In August 2014, architects Rogers Stirk Harbour + Partners (RSHP) were finally granted planning permission for the construction of an East Wing at Geneva Airport in Switzerland. The new US$326m facility would replace the existing building constructed in the 1970s as a temporary structure to serve non-Schengen long-haul flights.
“It’s really about passenger comfort and providing six contact stands for long-haul, wide-body aircraft,” said Dennis Austin, associate partner at RSHP. “It’s also about bringing Geneva onto a level playing field with Zurich, a bit of inter Swiss competition, if you will. The airport has a lot of relationships with the Middle East and North America so it’s a facility long overdue.”
However, the process of getting to the second design development phase has not been straightforward and has involved several redesigns and resubmissions to the appropriate aviation authorities.
“When we released the new design in November 2013, the airport immediately decided that its operational needs required less of the Schengen/non-Schengen flexibility. So we spent a lot of 2014 revising the scheme to remove all of the Schengen stands and facilities, which took a lot of cost out of the project as well.
“The airport decided that they were never going to be a significant hub, so their wish-list for transferring these types of passengers to these types of flights would never really come to fruition.”
The resulting design created a seamless 430,500ft2 facility with wide-open spaces, easy wayfinding and large glazed glass façades that make full use of the natural light.

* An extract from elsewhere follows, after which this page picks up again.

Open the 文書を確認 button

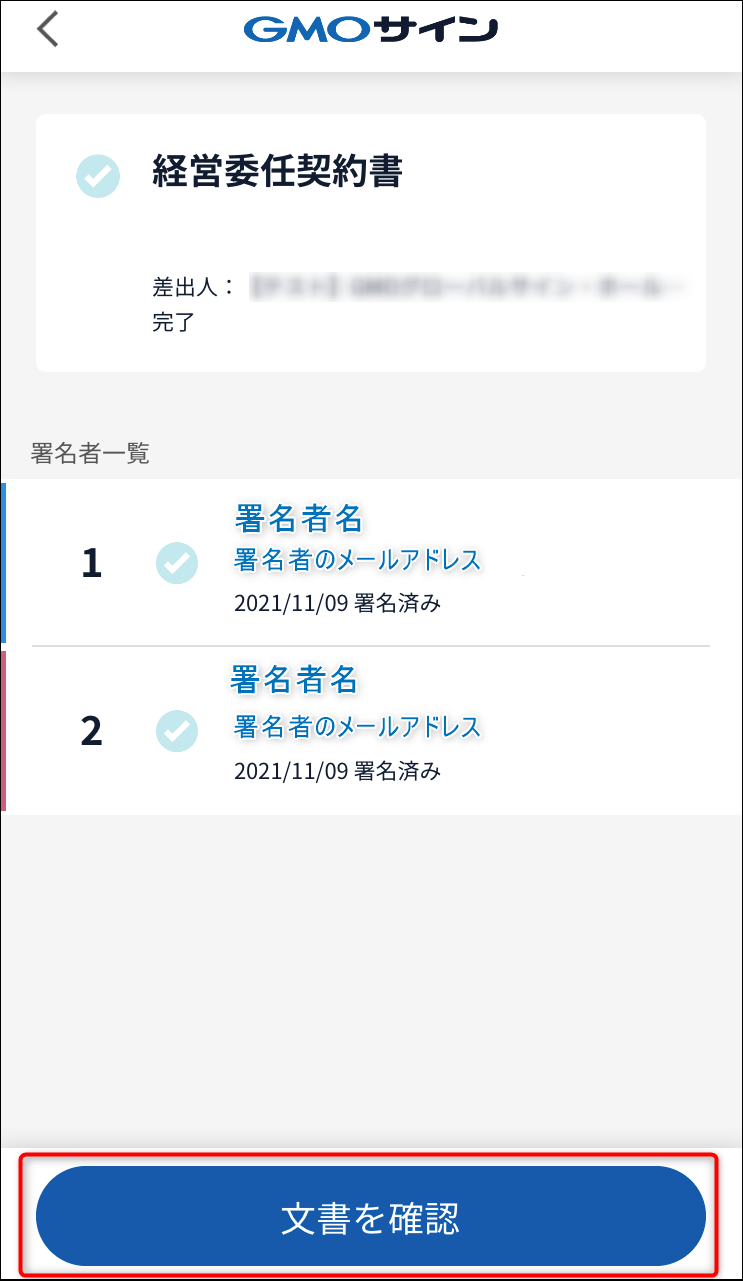371,1217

“Essentially the redesign removed Level 2, which used to be the Schengen facility. It reinforced the diagram of the building as a single-level departure, so Level 1 is all about departing
passengers and Level 2 is nothing but
a high-level arrival corridor. Arriving passengers never really enter the building. They enter a valve and are injected immediately onto Level 2. We removed an enormous amount of floor plate for Level 2, which created a larger volume in the building and created a better experience for arriving passengers.”
As part of the original design brief,
RSHP had to ensure that the East Wing contained a number of innovative design features. The buildings close proximity to neighboring complexes meant that they had to deal with a number of building restrictions and strict energy performance laws meant that the building had to be energy efficient.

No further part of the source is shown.